One in three companies is putting business operations at risk by storing data back-ups on-site, according to new research by specialist IT providers Onyx Group and leading industry magazine, Computing.
The research, which took place among IT managers in UK SMEs, shows that less than half of back-up data is off-site in a secure data centre, despite the risk that loss of IT poses to business continuity.
In a recent survey by the Chartered Management Institute (CMI), IT loss was rated as the greatest threat to business continuity ahead of loss of skills, electricity and even people. Research has shown that the average cost of down-time for SMEs is £27,000 per hour, with this sum reaching six figures for larger companies and e-commerce models.
The research by data centre, business continuity and cloud services provider Onyx also revealed that just 16% of businesses are confident that their disaster recovery procedures are as good as they could be. A further 14% did not know whether they could be improved.
Neil Stephenson, CEO at Onyx Group commented, “This research shows a real lack of confidence in existing disaster recovery procedures and an obvious need to review and improve the business continuity plans that many UK SMEs currently have in place.
“Our research paints a worrying picture of how UK SMEs would deal with issues such as theft, fire, flooding, hardware failures, power outages or human error that all place business continuity at risk.
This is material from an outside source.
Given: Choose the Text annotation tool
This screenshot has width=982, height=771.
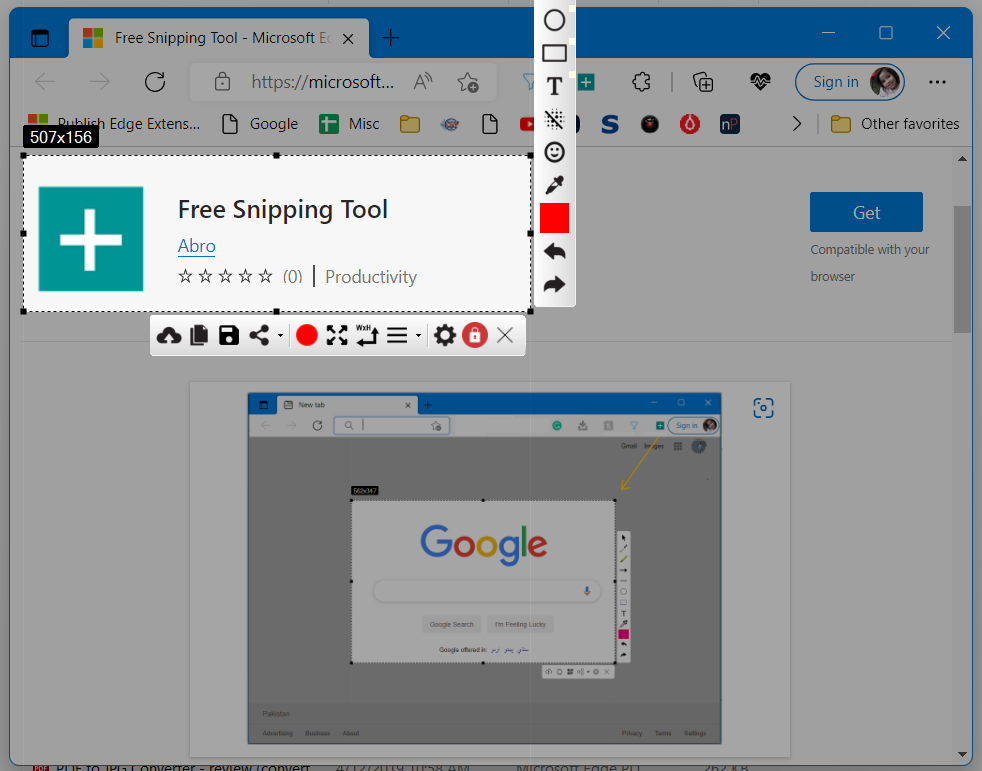Looking at the screenshot, I should [554, 86].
Just 18% of those surveyed thought that they would be able to limit disruption suffered by such an event to a couple of hours, meaning the large majority of companies risk significant damage to both revenue and reputation.”
While all respondents invest some time in backing-up and protecting their data, there are serious flaws in the methods used to do so. Just 69% of companies surveyed have procedures in place for home working and only one third incorporate cloud services into their business continuity strategies, despite the benefits that off-site data storage and hosting bring. Half of those companies that are yet to include cloud in their disaster recovery plans say that it is due to lack of security and trust in a provider’s procedures and services.
Stephenson said, “IT is the lifeblood of most businesses today and so constantly keeping your data safe and secure to maintain business continuity is essential. The research results show that many businesses are taking unnecessary risks with data management and that could prove to be extremely costly.
“The research highlighted obvious gaps in business continuity planning. All businesses should have procedures in place in the event that a workplace is inaccessible due to circumstances such as flooding or fires. The ability to relocate staff to an additional site or having procedures in place to allow staff to work securely from home is key to minimising the impact of a disaster. Off-site data storage and hosting, whether in a data centre or in the cloud, is also an essential element of any business continuity plan. Data that is stored in the cloud is protected against theft, floods or fires and damage that can be caused due to in-house hardware failures or power surges. Quality providers will also monitor data 24/7 and provide leading firewalls to offer greatest security.”